⟨

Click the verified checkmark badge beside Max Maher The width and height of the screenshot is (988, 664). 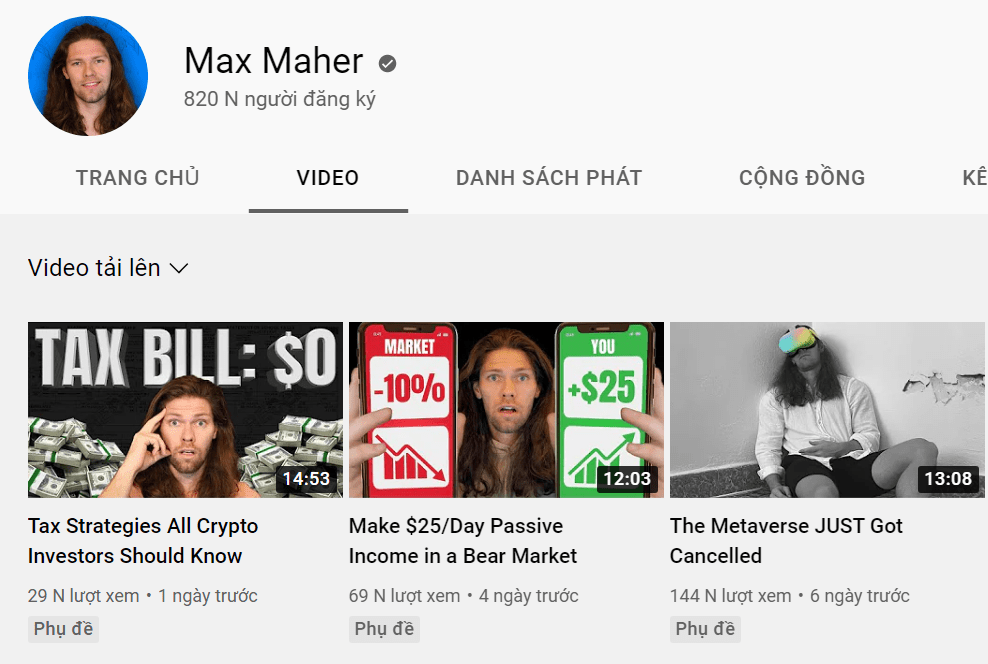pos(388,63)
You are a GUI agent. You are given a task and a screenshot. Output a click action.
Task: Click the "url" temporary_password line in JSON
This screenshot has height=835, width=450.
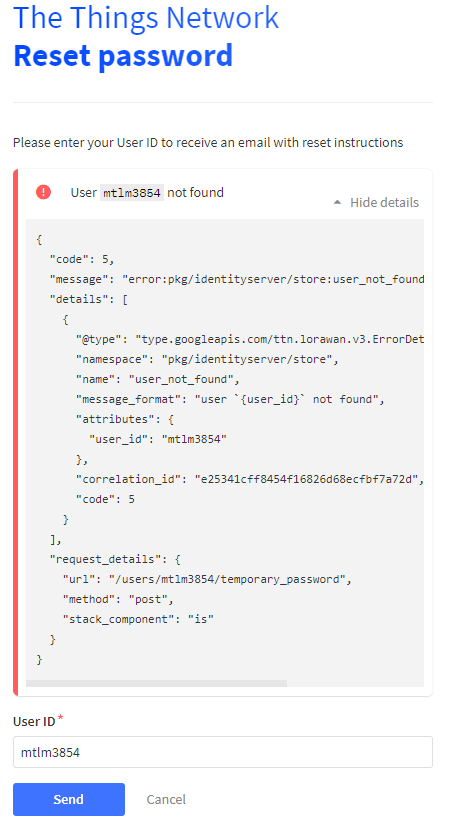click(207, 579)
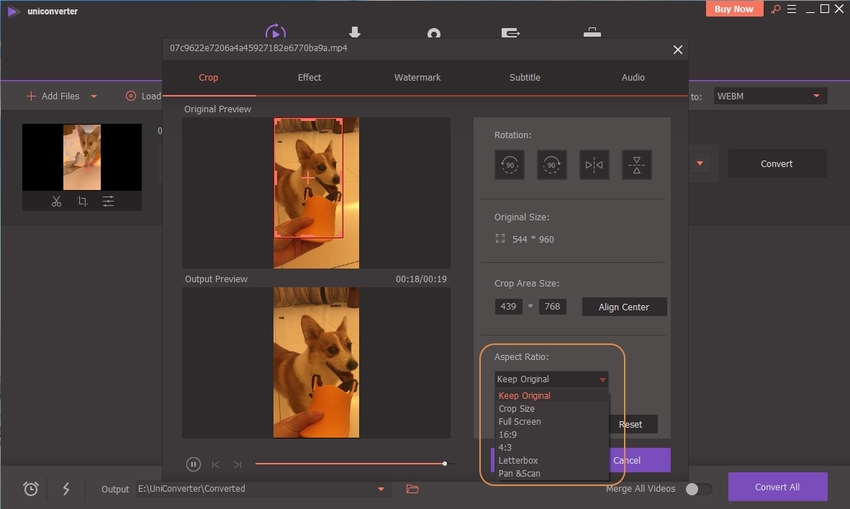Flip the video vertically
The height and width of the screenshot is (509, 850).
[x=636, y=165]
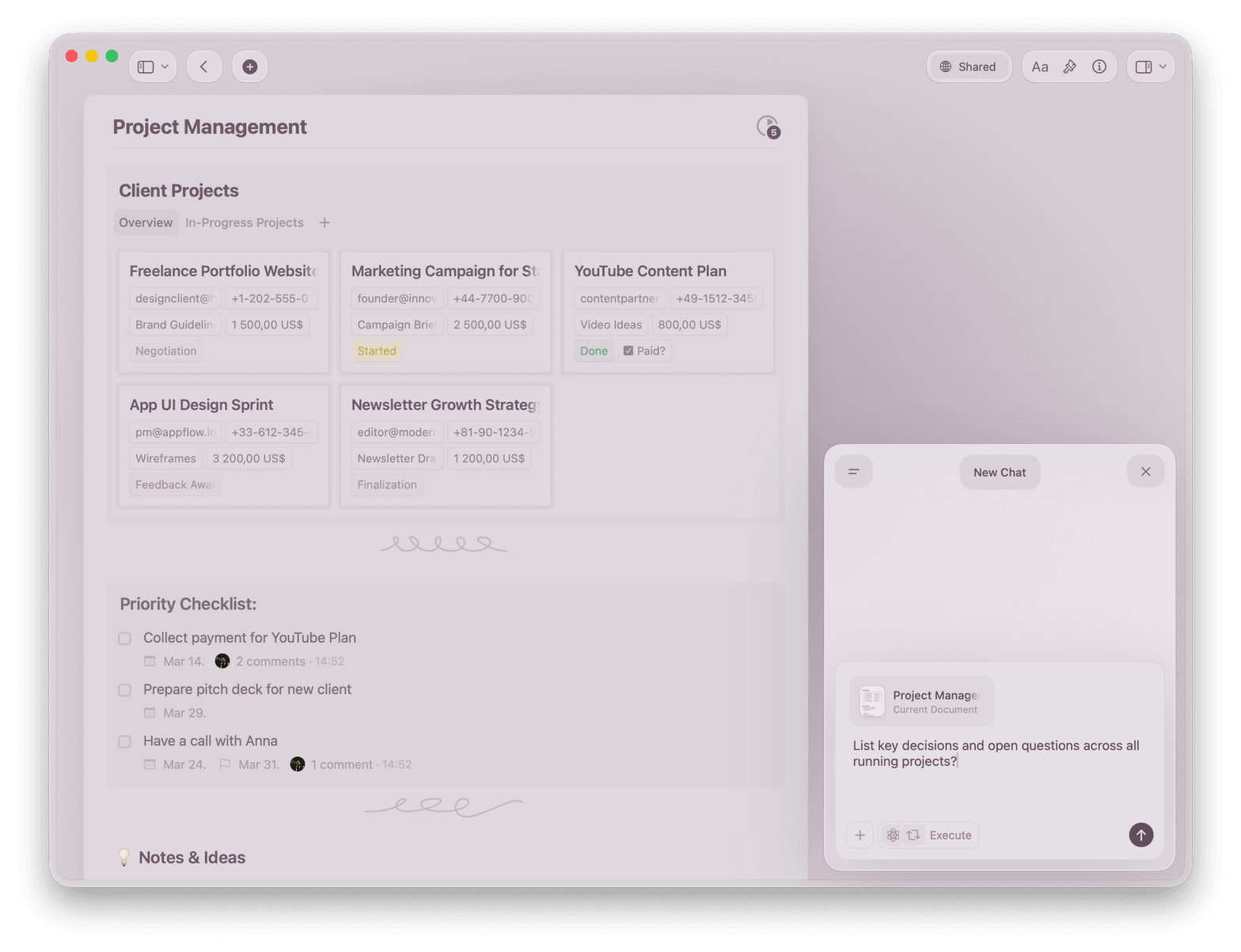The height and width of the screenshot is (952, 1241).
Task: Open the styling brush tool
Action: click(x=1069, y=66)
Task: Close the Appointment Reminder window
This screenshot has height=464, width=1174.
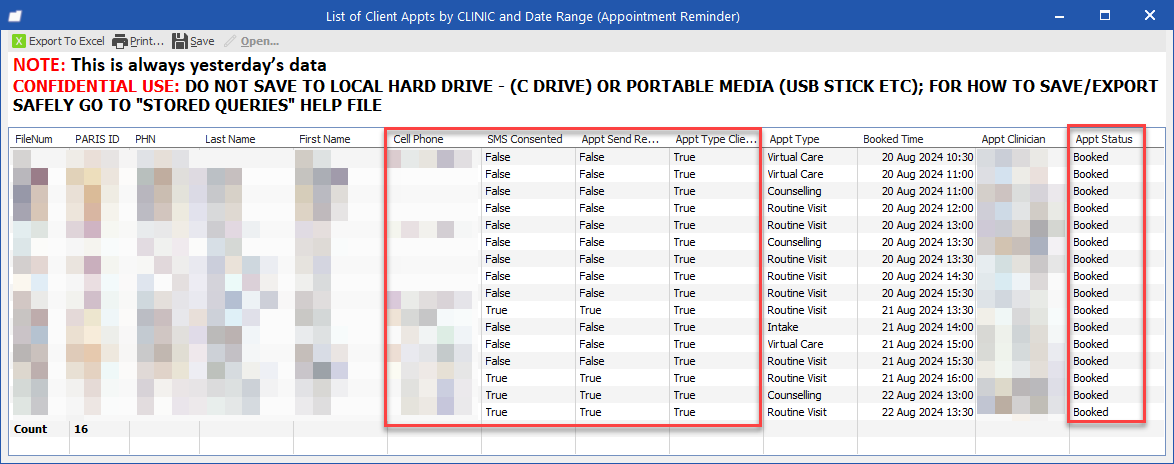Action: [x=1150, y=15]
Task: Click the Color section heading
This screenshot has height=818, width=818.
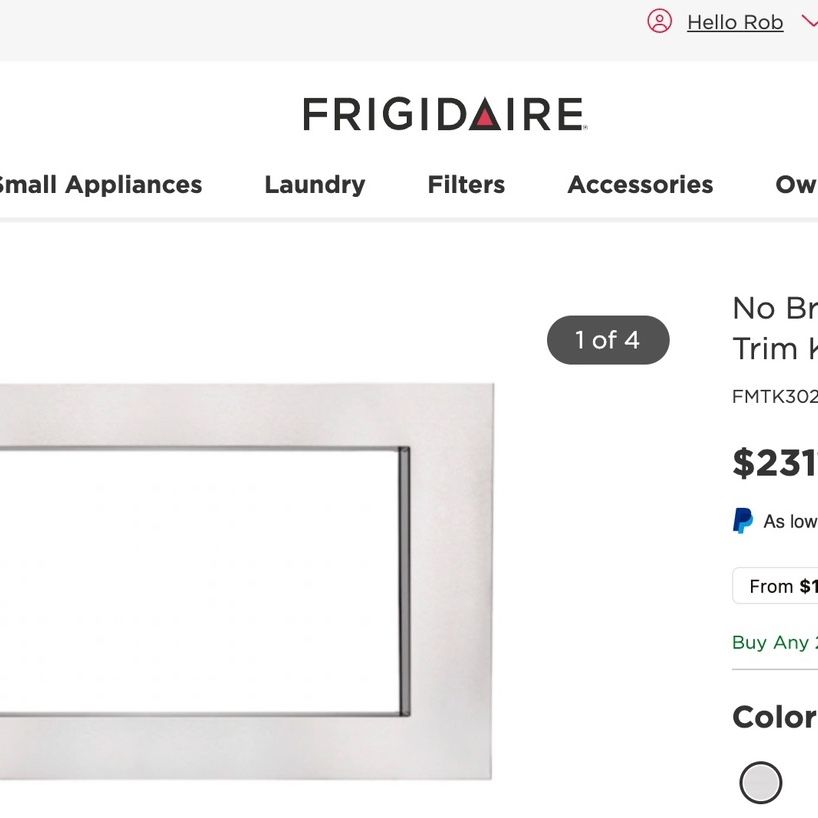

⟩

## Work order
Retype only the stretch of lines above starting at the one with "You are a GUI" and stopping at the one with "line in JSON", exactly as written, with both kept.

## Result for this task
You are a GUI agent. You are given a task and a screenshot. Output a click action.
Task: Click the "url" temporary_password line in JSON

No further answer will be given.